Position and Orientation

A location is often used to describe a place or area where an object is located (e.g. your location is in a certain room). A position is a more precise indicator of where an object is located (e.g. your position is at X=3 and Y=4). Similar to other positioning systems, OpenHPS uses the concepts of relative and absolute positions.

The aforementioned position descriptions such as a place, area or XY position are called absolute positions, they describe a physical point inside a known space such as the Earth or a building.
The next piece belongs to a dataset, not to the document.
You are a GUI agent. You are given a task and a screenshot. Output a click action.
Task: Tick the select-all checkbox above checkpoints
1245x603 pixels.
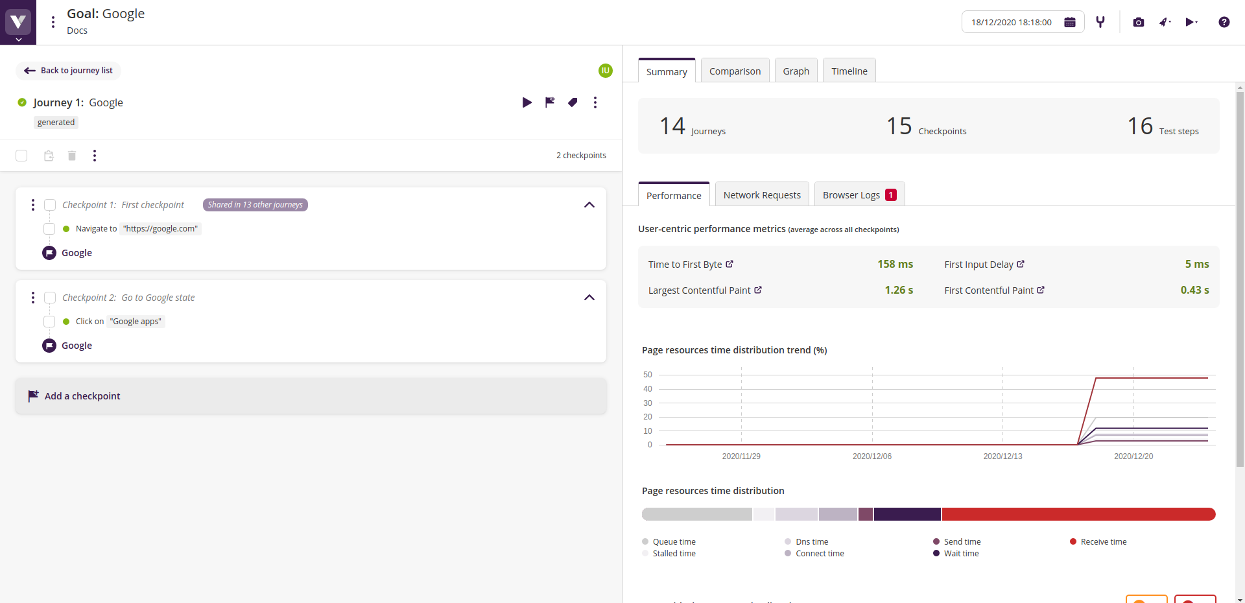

When describing a position that uses a certain landmark to describe the position, the position is relative to this landmark. Relative positions can be expressed in distance, angle or velocity and could potentially be used to determine a more precise absolute position. In general, a relative position can not be used if the position is contained by the landmark - in that particular case you are talking about an absolute position relative to the landmark (e.g. you are in the center of a building).

Cartesian position

A cartesian position can be created using an Absolute2DPosition or Absolute3DPosition.

ts
import { Absolute2DPosition } from '@openhps/core';
 
const pos = new Absolute2DPosition(1, 2);

Geographical position

By default, geographical positions use the WGS-84 coordinate system with a latitude, longitude and elevation in meters.

ts
import { GeographicalPosition } from '@openhps/core';
 
const pos = new GeographicalPosition(50.820466, 4.392189, 9);

Geographical Coordinate System

Geographical positions can be constructed from other coordinate systems than WGS-84, but will always be stored using this coordinate system. You can find more information on available coordinate systems here.

Name Function Note
EPSG4326 GCS.EPSG4326
WGS-84 GCS.WGS84 (alias for EPSG4326)
ECEF GCS.ECEF
EPSG3857 GCS.EPSG3857 
ts
import { GeographicalPosition, Vector3, GCS } from '@openhps/core';
 
const pos = new GeographicalPosition();
pos.fromVector(new Vector3(50.820466, 4.392189, 9), GCS.WGS84);

Likewise, the toVector3() function on an AbsolutePosition accepts an optional argument for the coordinate system.

ts
import { GeographicalPosition, GCS } from '@openhps/core';
 
const pos = new GeographicalPosition(50.820466, 4.392189, 9);
pos.toVector3(GCS.ECEF);

Relative position

  • RelativeDistance: Distance to another data object.
  • RelativeRSSI: Received signal strength to another (transmitting) data object.
  • RelativeAngle: Angle to another data object.
  • RelativeVelocity: Relative velocity towards another object.
ts
import { RelativeDistance } from '@openhps/core';
 
object.addRelativePosition(new RelativeDistance("WAP_1", 10));
object.addRelativePosition(new RelativeDistance("WAP_2", 5));
object.addRelativePosition(new RelativeDistance("WAP_3", 8));

Orientation

Every absolute position can contain an orientation. The orientation is stored as a quaternion but can be initialized through euler angles or axis angles.

ts
import { Orientation, AngleUnit } from '@openhps/core';
 
const orientation = Orientation.fromEuler({
    pitch: 0,
    roll: 0,
    yaw: 90,
    unit: AngleUnit.DEGREE
});
position.orientation = orientation;

An orientation offers the same quaternion methods as Three.js. You can find more information about available methods here.

Examples

You can find an ObservableHQ notebook with examples for creating an orientation here.

Creating a Pose

A Pose is a position and orientation combined. It is represented as a 4x4 matrix.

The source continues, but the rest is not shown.